Authors: Jack Weatherford
Ogodei’s daughter Alajin Beki assumed power over the Uighurs. She first married the eldest son of the old Idiqut, who had been married to her aunt, and when he died, she married his younger brother.
Like their father, each of them inherited the title of Idiqut upon marrying the daughter of the Great Khan.
In 1246, five years after her husband’s death, Toregene had gained sufficient control of the empire to summon a
khuriltai
to select Ogodei’s successor and to have her son named Great Khan. It had been almost two decades since the last
khuriltai
in 1229 to elect Ogodei, but this
khuriltai
contrasted markedly with the last one. The
Secret History
specifies that the princes of the family as well as the princesses and the imperial sons-in-law attended the
khuriltai
of 1229, but the role of the imperial daughters-in-law at that time was so negligible that their presence was not even mentioned. By 1246, these women had risen so quickly in power that they completely controlled the
khuriltai
and managed every detail of its agenda.
By the
khuriltai
of 1246, all four of Genghis Khan’s sons were dead. None of his daughters remained in power, and it is not certain that even one was still alive.
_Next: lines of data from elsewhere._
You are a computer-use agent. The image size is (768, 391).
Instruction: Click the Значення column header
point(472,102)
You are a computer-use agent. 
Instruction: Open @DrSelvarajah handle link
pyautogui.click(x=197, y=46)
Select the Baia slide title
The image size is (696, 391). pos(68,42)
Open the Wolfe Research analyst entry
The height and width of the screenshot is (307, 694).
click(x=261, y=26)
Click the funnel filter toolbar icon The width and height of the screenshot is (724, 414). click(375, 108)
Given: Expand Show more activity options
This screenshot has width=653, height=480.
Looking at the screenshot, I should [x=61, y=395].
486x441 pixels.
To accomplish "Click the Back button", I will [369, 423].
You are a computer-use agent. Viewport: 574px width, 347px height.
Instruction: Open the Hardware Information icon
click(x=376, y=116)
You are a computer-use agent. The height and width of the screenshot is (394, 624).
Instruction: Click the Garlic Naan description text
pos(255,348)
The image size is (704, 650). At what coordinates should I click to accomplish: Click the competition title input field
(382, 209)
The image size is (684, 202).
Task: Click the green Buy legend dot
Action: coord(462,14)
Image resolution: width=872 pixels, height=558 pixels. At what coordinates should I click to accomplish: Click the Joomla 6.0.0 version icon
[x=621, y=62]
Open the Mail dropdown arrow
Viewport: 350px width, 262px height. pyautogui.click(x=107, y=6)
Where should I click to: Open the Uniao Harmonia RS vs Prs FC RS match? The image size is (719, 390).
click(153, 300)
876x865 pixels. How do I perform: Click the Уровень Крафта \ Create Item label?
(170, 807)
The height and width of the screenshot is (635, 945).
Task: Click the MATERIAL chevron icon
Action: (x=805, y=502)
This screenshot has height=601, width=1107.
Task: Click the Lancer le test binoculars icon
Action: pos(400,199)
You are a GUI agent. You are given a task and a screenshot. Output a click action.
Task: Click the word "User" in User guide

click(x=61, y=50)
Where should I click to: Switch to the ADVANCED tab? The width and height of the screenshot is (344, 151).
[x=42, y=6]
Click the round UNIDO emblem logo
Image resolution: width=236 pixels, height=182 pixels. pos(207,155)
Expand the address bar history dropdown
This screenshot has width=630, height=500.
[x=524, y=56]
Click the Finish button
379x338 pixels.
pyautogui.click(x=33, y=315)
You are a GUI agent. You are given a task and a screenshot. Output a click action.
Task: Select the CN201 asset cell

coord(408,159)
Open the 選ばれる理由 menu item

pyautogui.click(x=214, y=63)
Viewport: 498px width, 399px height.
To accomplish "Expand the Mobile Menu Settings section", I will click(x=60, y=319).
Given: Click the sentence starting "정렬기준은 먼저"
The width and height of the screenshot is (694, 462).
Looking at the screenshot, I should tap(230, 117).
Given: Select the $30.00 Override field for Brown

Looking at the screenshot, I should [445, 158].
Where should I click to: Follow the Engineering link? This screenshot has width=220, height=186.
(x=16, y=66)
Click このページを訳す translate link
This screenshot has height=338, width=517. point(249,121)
The empire of eight kingdoms had been reduced to four, corresponding to the territory of the now dead sons, but three of these were ruled by women. Ebuskun, the widow of Genghis Khan’s second son, Chaghatai, ruled Central Asia or Turkestan. Sorkhokhtani served as regent for eastern Mongolia and her sons’ expanding territory in northern China. Toregene ruled the territory of her late husband in the center of Mongol territory, and as empress she presided over the whole empire. Only the Golden Horde of Russia, under the control of Batu Khan, remained under male rule.
Women ruled from Korea to the Caucasus Mountains, from the Arctic to the Indus, but not one was a daughter of Genghis Khan, a member of the Borijin clan, or even technically a Mongol. Never before, or since, had, or has, such a large empire been ruled by women. Yet these women were not allies; they were rivals, as each sought more power and lands for herself and her sons.
In anticipation of the great gathering on the steppes of Mongolia in 1246, foreign dignitaries arrived from the distant corners of the empire to the capital at Karakorum or to Toregene’s nomadic imperial camp, where she held court in a large and elegant tent. Friar Giovanni
DiPlano Carpini, the first European envoy to Mongolia, seemed surprised both that she had a court of her own and that the tent could contain such an enormous entourage. Guyuk, Toregene’s son, “sent us to his mother where a court was solemnly held, and when we had arrived there, so great was the size of the tent which was made of white fabric, that we reckon that it could hold more than two thousand men.” In addition, each of the khan’s wives maintained her own court as well. Guyuk’s “wives had other tents, however, of white felt which were quite large and beautiful.”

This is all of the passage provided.